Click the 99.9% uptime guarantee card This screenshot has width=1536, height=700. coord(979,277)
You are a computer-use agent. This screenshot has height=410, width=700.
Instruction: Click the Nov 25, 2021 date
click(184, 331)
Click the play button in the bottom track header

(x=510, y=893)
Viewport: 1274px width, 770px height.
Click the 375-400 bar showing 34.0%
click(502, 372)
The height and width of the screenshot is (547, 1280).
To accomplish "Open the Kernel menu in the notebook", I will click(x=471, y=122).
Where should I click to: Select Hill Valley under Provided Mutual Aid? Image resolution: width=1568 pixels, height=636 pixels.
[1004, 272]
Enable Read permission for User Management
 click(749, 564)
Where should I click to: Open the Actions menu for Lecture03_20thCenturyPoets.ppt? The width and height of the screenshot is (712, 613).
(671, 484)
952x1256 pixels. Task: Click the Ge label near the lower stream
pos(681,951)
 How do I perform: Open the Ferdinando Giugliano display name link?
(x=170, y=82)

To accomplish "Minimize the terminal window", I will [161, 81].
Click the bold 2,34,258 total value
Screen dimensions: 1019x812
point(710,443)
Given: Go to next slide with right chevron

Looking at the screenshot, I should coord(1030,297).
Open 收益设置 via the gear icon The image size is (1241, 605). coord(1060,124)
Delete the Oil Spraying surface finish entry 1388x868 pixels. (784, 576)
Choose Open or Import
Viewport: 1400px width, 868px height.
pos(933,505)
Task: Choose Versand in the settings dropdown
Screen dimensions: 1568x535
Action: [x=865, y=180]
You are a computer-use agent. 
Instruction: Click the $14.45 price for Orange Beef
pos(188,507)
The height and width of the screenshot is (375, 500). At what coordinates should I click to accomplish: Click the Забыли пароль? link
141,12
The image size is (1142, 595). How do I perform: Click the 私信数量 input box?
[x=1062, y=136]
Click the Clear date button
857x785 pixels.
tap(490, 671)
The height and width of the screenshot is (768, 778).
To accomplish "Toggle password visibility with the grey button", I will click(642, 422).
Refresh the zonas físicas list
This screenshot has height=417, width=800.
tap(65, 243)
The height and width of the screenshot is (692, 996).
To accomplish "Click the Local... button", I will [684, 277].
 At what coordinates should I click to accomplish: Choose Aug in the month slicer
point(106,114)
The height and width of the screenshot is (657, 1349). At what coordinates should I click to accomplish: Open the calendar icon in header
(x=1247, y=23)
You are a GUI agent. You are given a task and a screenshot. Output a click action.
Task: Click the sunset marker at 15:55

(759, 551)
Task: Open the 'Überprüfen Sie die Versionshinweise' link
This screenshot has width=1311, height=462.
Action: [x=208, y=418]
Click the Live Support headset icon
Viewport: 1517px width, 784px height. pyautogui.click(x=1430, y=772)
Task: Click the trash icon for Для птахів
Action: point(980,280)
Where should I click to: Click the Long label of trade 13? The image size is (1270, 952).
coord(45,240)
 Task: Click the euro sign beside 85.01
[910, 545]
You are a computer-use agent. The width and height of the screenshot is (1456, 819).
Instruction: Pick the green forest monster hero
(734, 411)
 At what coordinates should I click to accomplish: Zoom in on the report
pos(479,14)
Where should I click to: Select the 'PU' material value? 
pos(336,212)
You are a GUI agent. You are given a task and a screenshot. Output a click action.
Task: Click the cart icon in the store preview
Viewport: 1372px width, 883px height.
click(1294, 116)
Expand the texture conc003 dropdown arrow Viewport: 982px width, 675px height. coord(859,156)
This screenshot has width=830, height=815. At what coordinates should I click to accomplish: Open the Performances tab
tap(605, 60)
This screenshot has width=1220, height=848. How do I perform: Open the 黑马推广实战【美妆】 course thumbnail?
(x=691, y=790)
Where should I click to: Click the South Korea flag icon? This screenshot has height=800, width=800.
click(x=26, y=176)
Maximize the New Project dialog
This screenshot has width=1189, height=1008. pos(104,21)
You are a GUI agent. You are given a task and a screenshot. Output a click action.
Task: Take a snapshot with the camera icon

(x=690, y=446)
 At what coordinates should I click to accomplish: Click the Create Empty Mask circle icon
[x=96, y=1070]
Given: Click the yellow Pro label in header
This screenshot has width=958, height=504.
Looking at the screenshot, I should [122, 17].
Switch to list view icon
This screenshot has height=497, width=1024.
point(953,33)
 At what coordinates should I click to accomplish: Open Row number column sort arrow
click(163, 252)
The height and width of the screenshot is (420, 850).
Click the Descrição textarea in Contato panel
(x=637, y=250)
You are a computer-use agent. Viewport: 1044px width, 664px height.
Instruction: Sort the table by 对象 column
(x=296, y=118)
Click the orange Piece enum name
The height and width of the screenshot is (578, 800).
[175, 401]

================================

An exact transcription of all the entries is needed.

Click the 99.9% uptime guarantee card This screenshot has width=1536, height=700. coord(979,277)
You are a computer-use agent. This screenshot has height=410, width=700.
Instruction: Click the Nov 25, 2021 date
click(184, 331)
Click the play button in the bottom track header

(x=510, y=893)
Viewport: 1274px width, 770px height.
Click the 375-400 bar showing 34.0%
click(502, 372)
The height and width of the screenshot is (547, 1280).
To accomplish "Open the Kernel menu in the notebook", I will click(x=471, y=122).
Where should I click to: Select Hill Valley under Provided Mutual Aid? Image resolution: width=1568 pixels, height=636 pixels.
[1004, 272]
Enable Read permission for User Management
 click(749, 564)
Where should I click to: Open the Actions menu for Lecture03_20thCenturyPoets.ppt? The width and height of the screenshot is (712, 613).
(671, 484)
952x1256 pixels. Task: Click the Ge label near the lower stream
pos(681,951)
 How do I perform: Open the Ferdinando Giugliano display name link?
(x=170, y=82)

To accomplish "Minimize the terminal window", I will [161, 81].
Click the bold 2,34,258 total value
Screen dimensions: 1019x812
point(710,443)
Given: Go to next slide with right chevron

Looking at the screenshot, I should coord(1030,297).
Open 收益设置 via the gear icon The image size is (1241, 605). coord(1060,124)
Delete the Oil Spraying surface finish entry 1388x868 pixels. (784, 576)
Choose Open or Import
Viewport: 1400px width, 868px height.
pos(933,505)
Task: Choose Versand in the settings dropdown
Screen dimensions: 1568x535
Action: [x=865, y=180]
You are a computer-use agent. 
Instruction: Click the $14.45 price for Orange Beef
pos(188,507)
The height and width of the screenshot is (375, 500). At what coordinates should I click to accomplish: Click the Забыли пароль? link
141,12
The image size is (1142, 595). How do I perform: Click the 私信数量 input box?
[x=1062, y=136]
Click the Clear date button
857x785 pixels.
tap(490, 671)
The height and width of the screenshot is (768, 778).
To accomplish "Toggle password visibility with the grey button", I will click(642, 422).
Refresh the zonas físicas list
This screenshot has height=417, width=800.
tap(65, 243)
The height and width of the screenshot is (692, 996).
To accomplish "Click the Local... button", I will [684, 277].
 At what coordinates should I click to accomplish: Choose Aug in the month slicer
point(106,114)
The height and width of the screenshot is (657, 1349). At what coordinates should I click to accomplish: Open the calendar icon in header
(x=1247, y=23)
You are a GUI agent. You are given a task and a screenshot. Output a click action.
Task: Click the sunset marker at 15:55

(759, 551)
Task: Open the 'Überprüfen Sie die Versionshinweise' link
This screenshot has width=1311, height=462.
Action: [x=208, y=418]
Click the Live Support headset icon
Viewport: 1517px width, 784px height. pyautogui.click(x=1430, y=772)
Task: Click the trash icon for Для птахів
Action: point(980,280)
Where should I click to: Click the Long label of trade 13? The image size is (1270, 952).
coord(45,240)
 Task: Click the euro sign beside 85.01
[910, 545]
You are a computer-use agent. The width and height of the screenshot is (1456, 819).
Instruction: Pick the green forest monster hero
(734, 411)
 At what coordinates should I click to accomplish: Zoom in on the report
pos(479,14)
Where should I click to: Select the 'PU' material value? 
pos(336,212)
You are a GUI agent. You are given a task and a screenshot. Output a click action.
Task: Click the cart icon in the store preview
Viewport: 1372px width, 883px height.
click(1294, 116)
Expand the texture conc003 dropdown arrow Viewport: 982px width, 675px height. coord(859,156)
This screenshot has width=830, height=815. At what coordinates should I click to accomplish: Open the Performances tab
tap(605, 60)
This screenshot has width=1220, height=848. How do I perform: Open the 黑马推广实战【美妆】 course thumbnail?
(x=691, y=790)
Where should I click to: Click the South Korea flag icon? This screenshot has height=800, width=800.
click(x=26, y=176)
Maximize the New Project dialog
This screenshot has width=1189, height=1008. pos(104,21)
You are a GUI agent. You are given a task and a screenshot. Output a click action.
Task: Take a snapshot with the camera icon

(x=690, y=446)
 At what coordinates should I click to accomplish: Click the Create Empty Mask circle icon
[x=96, y=1070]
Given: Click the yellow Pro label in header
This screenshot has width=958, height=504.
Looking at the screenshot, I should [122, 17].
Switch to list view icon
This screenshot has height=497, width=1024.
point(953,33)
 At what coordinates should I click to accomplish: Open Row number column sort arrow
click(163, 252)
The height and width of the screenshot is (420, 850).
Click the Descrição textarea in Contato panel
(x=637, y=250)
You are a computer-use agent. Viewport: 1044px width, 664px height.
Instruction: Sort the table by 对象 column
(x=296, y=118)
Click the orange Piece enum name
The height and width of the screenshot is (578, 800).
[175, 401]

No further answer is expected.